With these new insights, review your strategy for:
Content Types: What content works for your business, and what is lacking
Content Distribution: what channels do you use for distribution, and how effective after they for encouraging engagements or boosting conversion rate
Keywords: Are you targeting the best keywords and phrases?
SEO: What on-page and off-page SEO do you have in place, and how does this boost your content?
Social Media: How engaged is your social audience, and would you benefit from paid social?
Buyer Journey: Does your strategy accurately reflect the buyer’s journey of your target audience?
Post-Journey Plans: What plans do you have in place after your customer’s purchase is complete
It is time to summarise your findings.
These conclusions will help you to identify weaknesses or gaps in your strategy, make room to ditch anything that isn’t bolstering your marketing and brainstorm fresh ideas that will continue to accelerate your digital presence.
The key to nurturing your digital marketing through an audit is collecting real-life performance data, measuring against your mission and KPIs, and converting this assessment into impactful recommendations.

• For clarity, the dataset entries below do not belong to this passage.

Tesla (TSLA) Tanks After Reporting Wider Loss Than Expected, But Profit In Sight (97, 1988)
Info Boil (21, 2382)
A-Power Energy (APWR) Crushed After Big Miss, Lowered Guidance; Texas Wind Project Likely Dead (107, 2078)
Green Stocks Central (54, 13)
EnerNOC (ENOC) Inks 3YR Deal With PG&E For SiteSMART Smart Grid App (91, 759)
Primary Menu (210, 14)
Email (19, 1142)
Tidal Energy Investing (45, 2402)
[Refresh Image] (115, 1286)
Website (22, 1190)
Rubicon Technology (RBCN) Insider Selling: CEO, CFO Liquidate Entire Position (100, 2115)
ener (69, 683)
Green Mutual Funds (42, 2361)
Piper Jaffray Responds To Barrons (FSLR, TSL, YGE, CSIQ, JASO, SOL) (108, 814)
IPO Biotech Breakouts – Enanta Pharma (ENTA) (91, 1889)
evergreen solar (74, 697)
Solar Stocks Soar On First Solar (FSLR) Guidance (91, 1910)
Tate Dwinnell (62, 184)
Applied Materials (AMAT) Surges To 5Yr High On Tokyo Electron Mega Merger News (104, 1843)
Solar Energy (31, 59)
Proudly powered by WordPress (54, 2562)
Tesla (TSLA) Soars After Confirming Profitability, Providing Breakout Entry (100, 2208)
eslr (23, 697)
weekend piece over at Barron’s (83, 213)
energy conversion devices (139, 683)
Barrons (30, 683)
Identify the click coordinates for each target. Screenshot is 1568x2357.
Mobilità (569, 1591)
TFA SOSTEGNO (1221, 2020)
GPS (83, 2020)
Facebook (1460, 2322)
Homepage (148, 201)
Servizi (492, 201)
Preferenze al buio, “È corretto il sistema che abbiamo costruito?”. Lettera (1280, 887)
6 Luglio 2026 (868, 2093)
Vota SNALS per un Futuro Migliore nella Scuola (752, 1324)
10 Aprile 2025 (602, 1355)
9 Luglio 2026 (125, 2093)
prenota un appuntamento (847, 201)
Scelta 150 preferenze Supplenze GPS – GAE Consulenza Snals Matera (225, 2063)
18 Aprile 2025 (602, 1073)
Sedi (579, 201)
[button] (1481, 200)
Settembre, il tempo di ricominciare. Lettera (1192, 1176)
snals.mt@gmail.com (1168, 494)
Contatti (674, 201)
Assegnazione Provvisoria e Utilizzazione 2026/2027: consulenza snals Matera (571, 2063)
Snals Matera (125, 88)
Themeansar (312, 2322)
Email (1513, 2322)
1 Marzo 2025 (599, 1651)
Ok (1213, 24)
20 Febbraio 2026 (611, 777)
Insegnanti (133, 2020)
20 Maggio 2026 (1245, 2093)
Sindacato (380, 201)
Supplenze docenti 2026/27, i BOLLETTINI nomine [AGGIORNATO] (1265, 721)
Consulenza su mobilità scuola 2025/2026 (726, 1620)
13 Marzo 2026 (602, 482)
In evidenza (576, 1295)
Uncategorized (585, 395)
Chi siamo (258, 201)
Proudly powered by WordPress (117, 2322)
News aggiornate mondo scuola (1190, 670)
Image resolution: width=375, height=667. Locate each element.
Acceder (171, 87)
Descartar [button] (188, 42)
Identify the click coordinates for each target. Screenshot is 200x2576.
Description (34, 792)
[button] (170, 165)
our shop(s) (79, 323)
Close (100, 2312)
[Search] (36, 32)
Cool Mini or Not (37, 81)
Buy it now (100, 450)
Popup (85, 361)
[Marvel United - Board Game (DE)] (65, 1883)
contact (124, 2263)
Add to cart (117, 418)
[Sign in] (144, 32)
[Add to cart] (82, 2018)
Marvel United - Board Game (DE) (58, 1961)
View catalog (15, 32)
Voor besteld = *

To gather this data, you need to form a trusted band of reliable auditing tools. Our experts have spent years scoping and trialling countless tools, exploring the good, the bad and the ugly. If you plan to perform the digital audit yourself, we have assembled a go-to list of tools to help you power your way through the project:
When exercising the right tools, you can save hours on gathering data that you would otherwise have to do manually. While some of our top-pick tools are free to use, some have a fee, but it’s worth weighing up the financial investment versus the time saved.